- _Sujet à traiter_:
Répondez à ces questions sur le commentaire de l'arrêt de la cour de Nantes :
(a) En quel mois et quelle année la ressortissante ghanéenne est-elle entrée en France ?
(b) Quelle décision la Cour administrative d'appel confirme-t-elle comme légale ?
(c) Quel est l'intitulé de la partie I ?
──────── Texte proposé ────────
Cour d’appel administrative de Nantes, le 6 juin 2025, n°24NT03439

Par un arrêt en date du 6 juin 2025, la Cour administrative d’appel de Nantes a statué sur la situation d’une ressortissante étrangère faisant l’objet d’un refus de titre de séjour assorti d’une obligation de quitter le territoire français.

En l’espèce, une ressortissante ghanéenne, entrée régulièrement en France en mars 2023 avec un visa étudiant pour y rejoindre son époux, n’a pu poursuivre la scolarité envisagée. Le couple a eu un troisième enfant né en France en janvier 2024. En avril 2024, l’intéressée a sollicité un changement de statut vers une carte de séjour portant la mention « vie privée et familiale ». Par un arrêté du 6 mai 2024, le préfet du Finistère a rejeté sa demande, lui a enjoint de quitter le territoire français, a fixé le pays de destination et a prononcé une interdiction de retour d’un an. La requérante a saisi le tribunal administratif de Rennes, qui a rejeté sa demande par un jugement du 26 septembre 2024. Elle a alors interjeté appel de ce jugement, contestant tant sa régularité que son bien-fondé.

Le litige portait sur deux points principaux. Il s’agissait d’abord de déterminer si le refus d’autoriser le séjour portait une atteinte disproportionnée au droit au respect de la vie privée et familiale de l’intéressée, au regard notamment de sa récente arrivée en France et de la naissance de son enfant. Il s’agissait ensuite d’apprécier la légalité de l’obligation de quitter le territoire, dont l’un des motifs déterminants était une mesure similaire prise à l’encontre de son époux, mesure qui fut par la suite annulée par une décision de justice devenue définitive. La Cour administrative d’appel répond à cette double interrogation par une solution nuancée : elle confirme la légalité du refus de titre de séjour, mais annule l’obligation de quitter le territoire et les décisions subséquentes.

Si la Cour confirme l’exercice par l’administration de son pouvoir d’appréciation quant à l’octroi du titre de séjour (I), elle censure en revanche une obligation d’éloignement fondée sur une motivation privée de base légale par l’effet de l’autorité de la chose jugée (II).

I. La validation du contrôle restreint sur le refus de séjour

La Cour administrative d’appel, en confirmant le jugement de première instance sur ce point, valide la décision du préfet de refuser le titre de séjour. Elle opère une appréciation rigoureuse des conditions d’admission au séjour (A) et circonscrit la prise en compte de l’intérêt supérieur de l’enfant au cadre juridique précis de la demande (B).
──────── Données fournies ────────
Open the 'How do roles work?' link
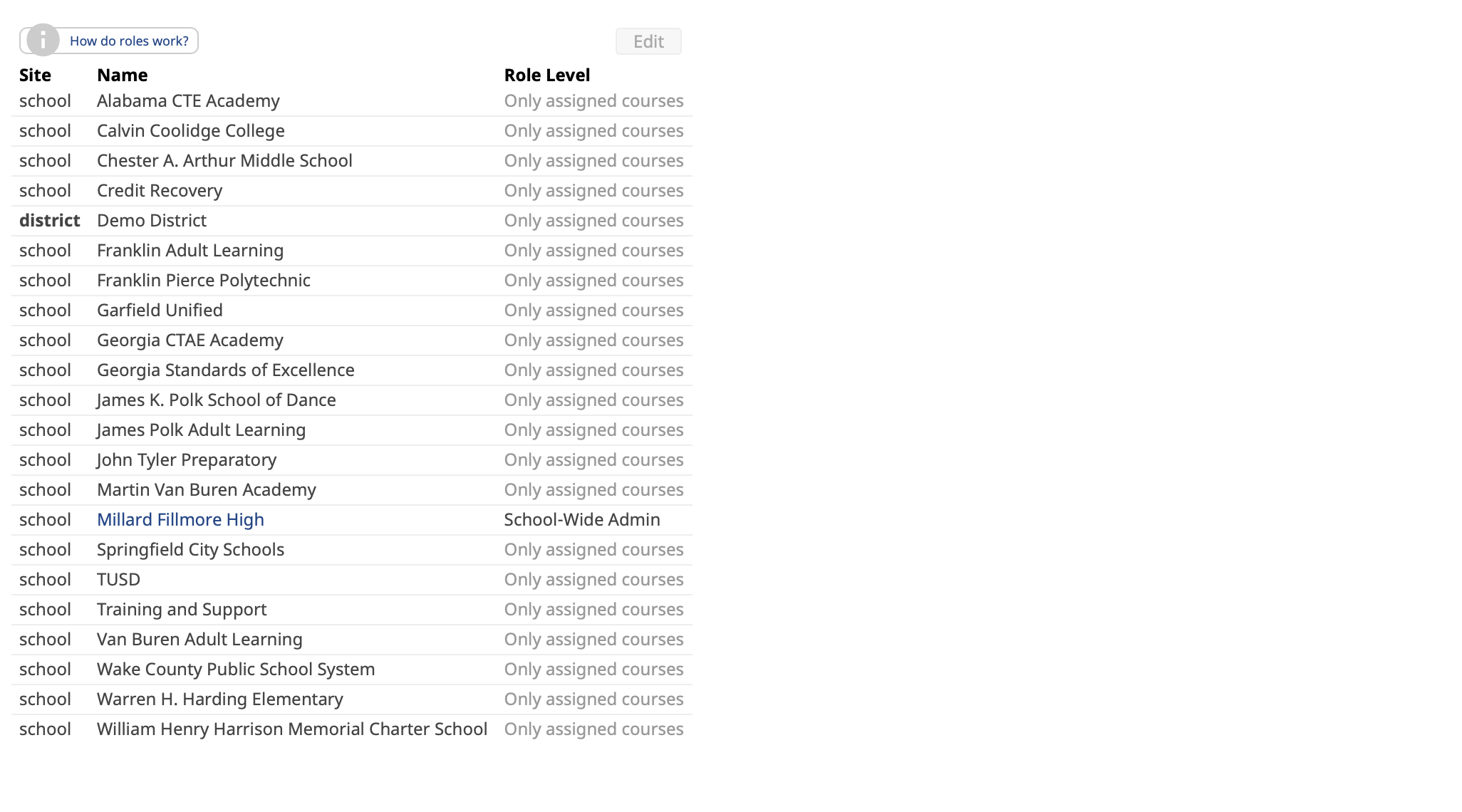The width and height of the screenshot is (1462, 812). 129,41
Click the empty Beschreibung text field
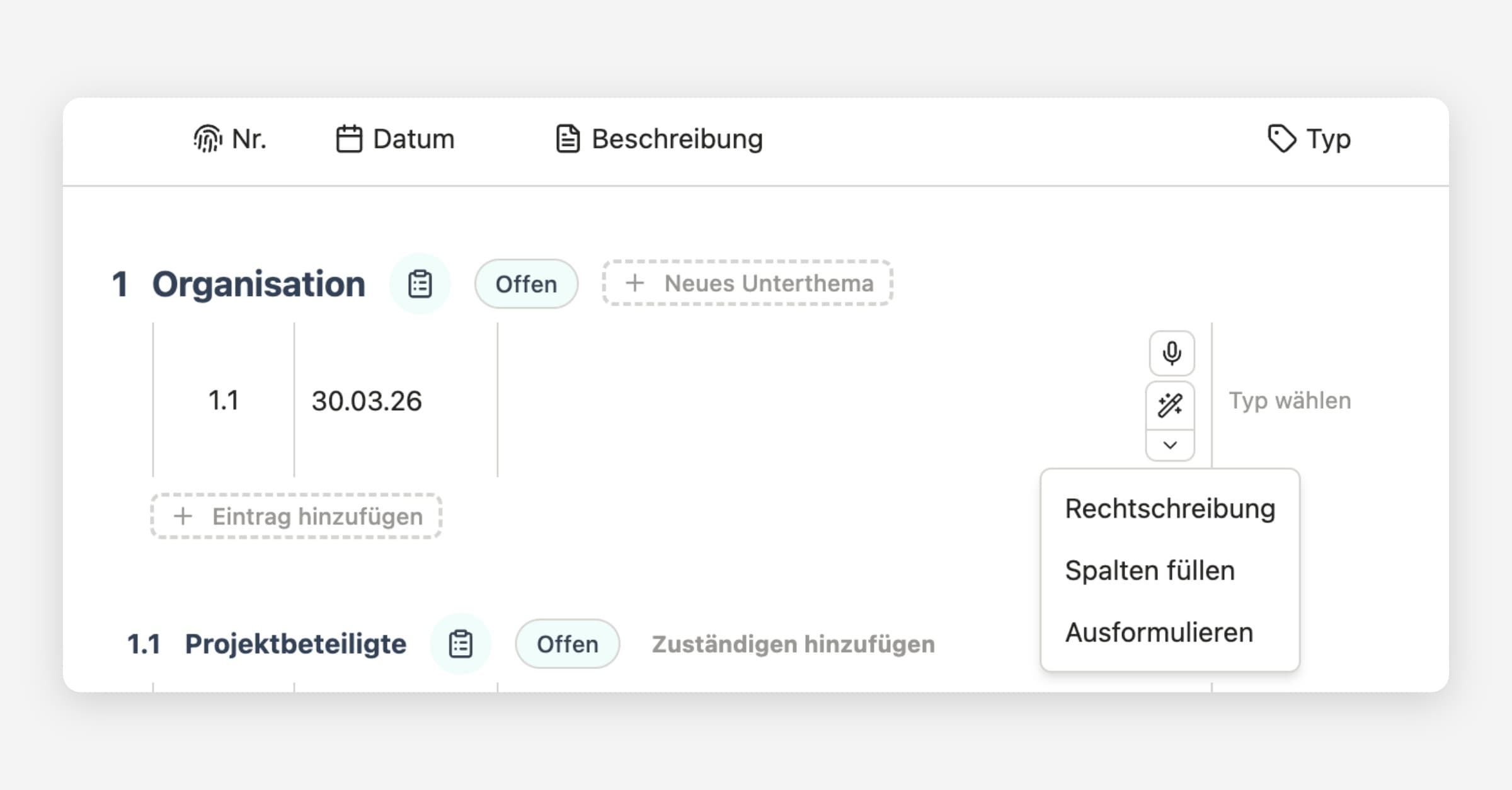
────────
- _Corrigé_:
(a) En mars 2023.
(b) Le refus de titre de séjour.
(c) « La validation du contrôle restreint sur le refus de séjour ».